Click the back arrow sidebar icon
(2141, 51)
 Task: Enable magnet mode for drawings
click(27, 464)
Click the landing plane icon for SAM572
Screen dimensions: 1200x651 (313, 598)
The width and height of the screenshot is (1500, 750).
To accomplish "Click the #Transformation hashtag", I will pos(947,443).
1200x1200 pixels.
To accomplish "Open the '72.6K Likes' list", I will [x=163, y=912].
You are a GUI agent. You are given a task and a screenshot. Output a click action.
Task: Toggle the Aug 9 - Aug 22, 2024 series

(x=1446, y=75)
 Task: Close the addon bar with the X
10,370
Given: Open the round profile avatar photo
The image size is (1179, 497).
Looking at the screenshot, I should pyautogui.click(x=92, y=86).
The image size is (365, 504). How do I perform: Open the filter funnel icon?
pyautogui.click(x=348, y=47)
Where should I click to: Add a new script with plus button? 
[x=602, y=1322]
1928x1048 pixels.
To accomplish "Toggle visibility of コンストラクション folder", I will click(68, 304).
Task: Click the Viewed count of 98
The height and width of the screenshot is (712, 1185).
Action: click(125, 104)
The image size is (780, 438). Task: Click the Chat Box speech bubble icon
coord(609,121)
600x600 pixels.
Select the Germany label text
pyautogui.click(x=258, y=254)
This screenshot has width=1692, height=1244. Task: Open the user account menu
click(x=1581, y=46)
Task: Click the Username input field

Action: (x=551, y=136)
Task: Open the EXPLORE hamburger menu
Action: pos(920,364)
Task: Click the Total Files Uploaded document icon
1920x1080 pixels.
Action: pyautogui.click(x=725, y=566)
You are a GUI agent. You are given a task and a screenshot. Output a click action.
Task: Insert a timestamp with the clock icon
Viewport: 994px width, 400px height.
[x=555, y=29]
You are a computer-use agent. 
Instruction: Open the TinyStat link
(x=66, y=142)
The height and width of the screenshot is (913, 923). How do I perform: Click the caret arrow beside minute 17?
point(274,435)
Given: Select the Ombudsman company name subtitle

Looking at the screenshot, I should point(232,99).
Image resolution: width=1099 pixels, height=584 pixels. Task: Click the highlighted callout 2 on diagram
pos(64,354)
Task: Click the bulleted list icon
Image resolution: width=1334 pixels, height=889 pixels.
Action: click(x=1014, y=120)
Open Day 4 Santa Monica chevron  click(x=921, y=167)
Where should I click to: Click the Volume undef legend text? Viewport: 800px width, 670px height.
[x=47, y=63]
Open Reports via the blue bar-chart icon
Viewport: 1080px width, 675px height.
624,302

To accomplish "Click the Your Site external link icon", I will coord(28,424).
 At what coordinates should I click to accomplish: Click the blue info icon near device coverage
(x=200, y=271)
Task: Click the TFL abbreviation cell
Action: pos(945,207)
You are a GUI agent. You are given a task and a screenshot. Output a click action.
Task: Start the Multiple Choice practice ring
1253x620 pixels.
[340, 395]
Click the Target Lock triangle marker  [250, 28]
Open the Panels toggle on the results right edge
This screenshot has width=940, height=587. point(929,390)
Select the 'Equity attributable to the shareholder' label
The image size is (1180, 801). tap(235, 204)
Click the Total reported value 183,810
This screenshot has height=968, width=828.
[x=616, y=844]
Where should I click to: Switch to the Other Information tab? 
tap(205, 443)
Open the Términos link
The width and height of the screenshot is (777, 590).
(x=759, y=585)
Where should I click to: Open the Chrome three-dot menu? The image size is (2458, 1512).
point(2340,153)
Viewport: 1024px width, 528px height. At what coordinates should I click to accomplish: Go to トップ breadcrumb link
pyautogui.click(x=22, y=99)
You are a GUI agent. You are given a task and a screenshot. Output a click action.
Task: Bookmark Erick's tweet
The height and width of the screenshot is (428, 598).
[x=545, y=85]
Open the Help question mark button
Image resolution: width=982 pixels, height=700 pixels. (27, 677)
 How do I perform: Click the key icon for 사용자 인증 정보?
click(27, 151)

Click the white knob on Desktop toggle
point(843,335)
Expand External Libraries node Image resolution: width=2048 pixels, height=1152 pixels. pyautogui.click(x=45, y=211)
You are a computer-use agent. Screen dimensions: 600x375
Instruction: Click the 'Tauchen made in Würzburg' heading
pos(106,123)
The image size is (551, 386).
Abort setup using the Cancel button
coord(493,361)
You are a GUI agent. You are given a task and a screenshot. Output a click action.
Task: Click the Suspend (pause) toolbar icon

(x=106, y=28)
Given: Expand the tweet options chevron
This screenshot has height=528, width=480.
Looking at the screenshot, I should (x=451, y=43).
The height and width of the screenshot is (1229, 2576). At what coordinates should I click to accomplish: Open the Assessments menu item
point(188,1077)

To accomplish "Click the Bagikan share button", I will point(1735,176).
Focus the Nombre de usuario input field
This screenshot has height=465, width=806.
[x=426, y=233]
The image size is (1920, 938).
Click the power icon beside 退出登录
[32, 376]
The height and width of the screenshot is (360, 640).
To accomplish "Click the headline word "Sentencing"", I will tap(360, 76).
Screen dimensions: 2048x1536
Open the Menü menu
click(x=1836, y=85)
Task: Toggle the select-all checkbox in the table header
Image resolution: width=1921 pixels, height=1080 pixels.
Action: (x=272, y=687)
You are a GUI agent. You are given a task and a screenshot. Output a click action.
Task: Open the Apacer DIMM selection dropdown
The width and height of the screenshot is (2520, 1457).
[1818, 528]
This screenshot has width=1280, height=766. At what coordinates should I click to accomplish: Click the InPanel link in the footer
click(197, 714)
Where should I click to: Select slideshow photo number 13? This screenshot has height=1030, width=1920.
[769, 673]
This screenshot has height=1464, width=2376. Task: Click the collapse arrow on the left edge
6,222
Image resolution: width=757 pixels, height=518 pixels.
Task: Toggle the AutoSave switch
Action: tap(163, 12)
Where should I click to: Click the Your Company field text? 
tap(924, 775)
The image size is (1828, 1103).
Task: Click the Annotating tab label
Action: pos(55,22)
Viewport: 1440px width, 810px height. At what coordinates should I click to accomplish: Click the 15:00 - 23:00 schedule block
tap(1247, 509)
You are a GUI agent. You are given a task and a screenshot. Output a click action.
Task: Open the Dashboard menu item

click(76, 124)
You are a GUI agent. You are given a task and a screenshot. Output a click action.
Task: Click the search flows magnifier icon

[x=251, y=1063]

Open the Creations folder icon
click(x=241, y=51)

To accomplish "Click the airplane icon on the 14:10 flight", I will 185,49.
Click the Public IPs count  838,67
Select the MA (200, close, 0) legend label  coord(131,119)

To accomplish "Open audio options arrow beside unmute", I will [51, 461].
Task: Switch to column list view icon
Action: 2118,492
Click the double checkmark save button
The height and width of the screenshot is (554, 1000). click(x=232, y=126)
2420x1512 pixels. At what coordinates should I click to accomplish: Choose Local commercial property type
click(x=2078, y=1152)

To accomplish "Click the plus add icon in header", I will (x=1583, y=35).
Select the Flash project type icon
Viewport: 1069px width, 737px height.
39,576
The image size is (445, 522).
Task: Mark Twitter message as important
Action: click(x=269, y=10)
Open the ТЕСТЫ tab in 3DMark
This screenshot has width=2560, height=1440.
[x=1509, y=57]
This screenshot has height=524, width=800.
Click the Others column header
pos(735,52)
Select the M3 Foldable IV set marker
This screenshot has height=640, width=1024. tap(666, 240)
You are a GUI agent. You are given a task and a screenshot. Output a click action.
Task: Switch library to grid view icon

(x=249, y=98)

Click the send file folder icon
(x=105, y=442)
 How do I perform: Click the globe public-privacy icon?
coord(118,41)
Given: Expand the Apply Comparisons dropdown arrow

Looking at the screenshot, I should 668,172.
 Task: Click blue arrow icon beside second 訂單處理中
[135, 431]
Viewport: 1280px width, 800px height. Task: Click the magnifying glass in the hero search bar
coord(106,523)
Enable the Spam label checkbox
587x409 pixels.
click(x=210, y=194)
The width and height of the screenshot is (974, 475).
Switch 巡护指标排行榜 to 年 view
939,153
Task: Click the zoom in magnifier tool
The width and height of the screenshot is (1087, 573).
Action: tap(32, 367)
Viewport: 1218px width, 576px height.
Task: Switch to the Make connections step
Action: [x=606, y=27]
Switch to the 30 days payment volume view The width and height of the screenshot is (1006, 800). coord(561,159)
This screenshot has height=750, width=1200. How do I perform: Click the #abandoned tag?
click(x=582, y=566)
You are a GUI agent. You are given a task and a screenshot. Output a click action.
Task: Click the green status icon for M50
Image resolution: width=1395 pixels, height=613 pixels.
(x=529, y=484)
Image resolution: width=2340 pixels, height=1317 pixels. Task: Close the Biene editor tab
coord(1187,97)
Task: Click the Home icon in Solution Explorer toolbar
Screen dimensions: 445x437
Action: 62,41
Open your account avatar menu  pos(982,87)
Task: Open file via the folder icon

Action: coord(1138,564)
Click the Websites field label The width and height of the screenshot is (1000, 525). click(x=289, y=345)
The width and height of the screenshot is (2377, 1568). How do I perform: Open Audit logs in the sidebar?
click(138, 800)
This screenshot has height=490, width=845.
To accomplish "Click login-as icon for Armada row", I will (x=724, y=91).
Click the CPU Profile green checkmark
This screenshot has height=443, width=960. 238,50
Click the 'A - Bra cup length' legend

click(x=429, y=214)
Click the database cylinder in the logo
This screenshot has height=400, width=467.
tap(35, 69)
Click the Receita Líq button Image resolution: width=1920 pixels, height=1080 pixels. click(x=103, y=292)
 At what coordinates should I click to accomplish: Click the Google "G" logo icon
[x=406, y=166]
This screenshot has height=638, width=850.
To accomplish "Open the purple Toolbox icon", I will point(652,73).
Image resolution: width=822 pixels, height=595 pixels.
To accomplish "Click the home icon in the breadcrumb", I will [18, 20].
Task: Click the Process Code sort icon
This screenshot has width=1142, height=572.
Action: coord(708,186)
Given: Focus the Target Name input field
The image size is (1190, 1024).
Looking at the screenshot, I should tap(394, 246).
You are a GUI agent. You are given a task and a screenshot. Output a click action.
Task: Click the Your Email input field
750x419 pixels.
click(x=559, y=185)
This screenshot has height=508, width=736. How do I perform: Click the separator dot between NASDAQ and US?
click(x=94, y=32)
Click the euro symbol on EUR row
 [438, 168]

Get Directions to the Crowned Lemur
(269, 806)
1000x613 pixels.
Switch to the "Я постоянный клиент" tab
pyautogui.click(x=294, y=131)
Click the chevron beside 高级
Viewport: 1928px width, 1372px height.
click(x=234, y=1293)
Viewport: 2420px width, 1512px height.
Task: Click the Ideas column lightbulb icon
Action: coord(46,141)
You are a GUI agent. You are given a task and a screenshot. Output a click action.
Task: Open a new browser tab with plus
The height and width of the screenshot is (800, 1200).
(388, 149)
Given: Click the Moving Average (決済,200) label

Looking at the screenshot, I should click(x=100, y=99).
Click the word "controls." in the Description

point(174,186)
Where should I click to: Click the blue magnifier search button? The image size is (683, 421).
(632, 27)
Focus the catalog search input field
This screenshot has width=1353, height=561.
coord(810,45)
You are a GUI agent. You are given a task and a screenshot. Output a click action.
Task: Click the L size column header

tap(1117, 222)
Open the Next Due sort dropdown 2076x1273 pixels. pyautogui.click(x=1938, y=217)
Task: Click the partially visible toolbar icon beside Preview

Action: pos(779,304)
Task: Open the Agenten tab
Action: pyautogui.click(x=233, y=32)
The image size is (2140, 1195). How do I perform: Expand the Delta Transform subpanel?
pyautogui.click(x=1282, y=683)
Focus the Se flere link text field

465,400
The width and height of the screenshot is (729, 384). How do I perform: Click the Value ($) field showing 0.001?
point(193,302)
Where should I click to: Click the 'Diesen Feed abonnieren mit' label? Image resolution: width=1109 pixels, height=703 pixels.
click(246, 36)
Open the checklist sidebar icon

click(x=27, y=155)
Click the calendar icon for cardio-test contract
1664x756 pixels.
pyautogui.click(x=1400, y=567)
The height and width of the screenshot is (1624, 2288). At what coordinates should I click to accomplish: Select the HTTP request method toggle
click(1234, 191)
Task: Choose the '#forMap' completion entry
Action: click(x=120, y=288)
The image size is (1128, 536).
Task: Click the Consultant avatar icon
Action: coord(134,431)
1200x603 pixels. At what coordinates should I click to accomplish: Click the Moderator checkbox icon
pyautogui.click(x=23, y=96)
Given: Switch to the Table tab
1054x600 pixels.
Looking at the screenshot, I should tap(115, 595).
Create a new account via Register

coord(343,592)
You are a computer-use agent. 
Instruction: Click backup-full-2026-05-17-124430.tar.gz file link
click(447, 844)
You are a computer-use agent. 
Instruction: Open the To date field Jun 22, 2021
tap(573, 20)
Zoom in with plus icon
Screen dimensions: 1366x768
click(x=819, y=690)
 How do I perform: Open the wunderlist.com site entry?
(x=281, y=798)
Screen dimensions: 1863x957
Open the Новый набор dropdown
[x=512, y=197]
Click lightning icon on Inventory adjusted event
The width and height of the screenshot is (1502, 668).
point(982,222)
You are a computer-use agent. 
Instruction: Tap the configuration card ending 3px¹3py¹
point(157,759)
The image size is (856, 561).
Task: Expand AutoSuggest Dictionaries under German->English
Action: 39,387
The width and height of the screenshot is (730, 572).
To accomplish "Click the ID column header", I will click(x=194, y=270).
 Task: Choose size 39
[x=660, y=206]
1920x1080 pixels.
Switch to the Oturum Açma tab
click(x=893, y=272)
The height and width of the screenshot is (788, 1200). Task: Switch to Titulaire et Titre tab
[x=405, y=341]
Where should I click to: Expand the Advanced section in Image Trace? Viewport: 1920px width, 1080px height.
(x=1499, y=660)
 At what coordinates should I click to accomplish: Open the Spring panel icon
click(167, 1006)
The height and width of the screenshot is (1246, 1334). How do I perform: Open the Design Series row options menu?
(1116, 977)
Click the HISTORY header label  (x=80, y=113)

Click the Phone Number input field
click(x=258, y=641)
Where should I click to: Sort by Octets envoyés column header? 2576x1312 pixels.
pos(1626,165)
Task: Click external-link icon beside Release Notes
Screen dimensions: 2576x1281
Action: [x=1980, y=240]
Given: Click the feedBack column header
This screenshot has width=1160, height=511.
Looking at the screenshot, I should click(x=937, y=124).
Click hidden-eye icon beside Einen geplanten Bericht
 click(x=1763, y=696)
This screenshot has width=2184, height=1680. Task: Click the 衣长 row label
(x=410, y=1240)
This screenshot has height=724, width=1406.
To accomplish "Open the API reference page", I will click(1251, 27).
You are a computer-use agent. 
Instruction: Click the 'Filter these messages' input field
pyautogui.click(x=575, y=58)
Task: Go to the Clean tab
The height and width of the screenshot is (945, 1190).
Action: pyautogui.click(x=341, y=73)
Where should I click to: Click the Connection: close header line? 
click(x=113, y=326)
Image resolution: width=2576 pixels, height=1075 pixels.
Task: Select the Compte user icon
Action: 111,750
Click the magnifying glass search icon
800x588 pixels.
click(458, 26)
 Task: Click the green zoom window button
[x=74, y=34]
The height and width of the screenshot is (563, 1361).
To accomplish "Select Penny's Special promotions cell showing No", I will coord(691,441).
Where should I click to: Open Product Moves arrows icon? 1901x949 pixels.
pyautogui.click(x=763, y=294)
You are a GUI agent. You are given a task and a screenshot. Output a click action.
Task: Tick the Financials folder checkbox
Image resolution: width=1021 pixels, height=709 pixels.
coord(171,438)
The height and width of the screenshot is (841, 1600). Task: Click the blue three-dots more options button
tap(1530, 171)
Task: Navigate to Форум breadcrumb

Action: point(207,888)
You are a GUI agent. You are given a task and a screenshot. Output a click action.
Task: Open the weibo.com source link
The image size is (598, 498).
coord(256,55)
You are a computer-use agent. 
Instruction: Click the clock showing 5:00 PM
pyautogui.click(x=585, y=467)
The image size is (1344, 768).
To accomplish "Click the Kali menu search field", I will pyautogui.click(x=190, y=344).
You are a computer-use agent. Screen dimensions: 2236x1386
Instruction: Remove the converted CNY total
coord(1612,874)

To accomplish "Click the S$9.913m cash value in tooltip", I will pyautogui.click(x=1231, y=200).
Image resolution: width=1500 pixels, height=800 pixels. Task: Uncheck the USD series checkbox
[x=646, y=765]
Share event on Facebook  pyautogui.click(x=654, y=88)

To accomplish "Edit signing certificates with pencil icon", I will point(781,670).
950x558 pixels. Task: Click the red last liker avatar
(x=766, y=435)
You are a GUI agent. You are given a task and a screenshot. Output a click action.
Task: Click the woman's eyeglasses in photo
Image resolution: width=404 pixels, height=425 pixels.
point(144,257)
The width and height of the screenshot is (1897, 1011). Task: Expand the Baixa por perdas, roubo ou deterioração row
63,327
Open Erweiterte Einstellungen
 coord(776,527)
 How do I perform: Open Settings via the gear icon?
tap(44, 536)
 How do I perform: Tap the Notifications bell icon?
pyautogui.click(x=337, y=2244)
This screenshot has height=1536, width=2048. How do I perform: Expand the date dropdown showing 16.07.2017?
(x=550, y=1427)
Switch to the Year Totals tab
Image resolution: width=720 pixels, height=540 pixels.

++++

### OBJECTIVE
Copy out the records word for word, beginning at the line that contains "Open Day 4 Santa" and ending after the line that contains "(x=759, y=585)".

### PROBLEM SOLUTION
Open Day 4 Santa Monica chevron  click(x=921, y=167)
Where should I click to: Click the Volume undef legend text? Viewport: 800px width, 670px height.
[x=47, y=63]
Open Reports via the blue bar-chart icon
Viewport: 1080px width, 675px height.
624,302

To accomplish "Click the Your Site external link icon", I will coord(28,424).
 At what coordinates should I click to accomplish: Click the blue info icon near device coverage
(x=200, y=271)
Task: Click the TFL abbreviation cell
Action: pos(945,207)
You are a GUI agent. You are given a task and a screenshot. Output a click action.
Task: Start the Multiple Choice practice ring
1253x620 pixels.
[340, 395]
Click the Target Lock triangle marker  [250, 28]
Open the Panels toggle on the results right edge
This screenshot has width=940, height=587. point(929,390)
Select the 'Equity attributable to the shareholder' label
The image size is (1180, 801). tap(235, 204)
Click the Total reported value 183,810
This screenshot has height=968, width=828.
[x=616, y=844]
Where should I click to: Switch to the Other Information tab? 
tap(205, 443)
Open the Términos link
The width and height of the screenshot is (777, 590).
(x=759, y=585)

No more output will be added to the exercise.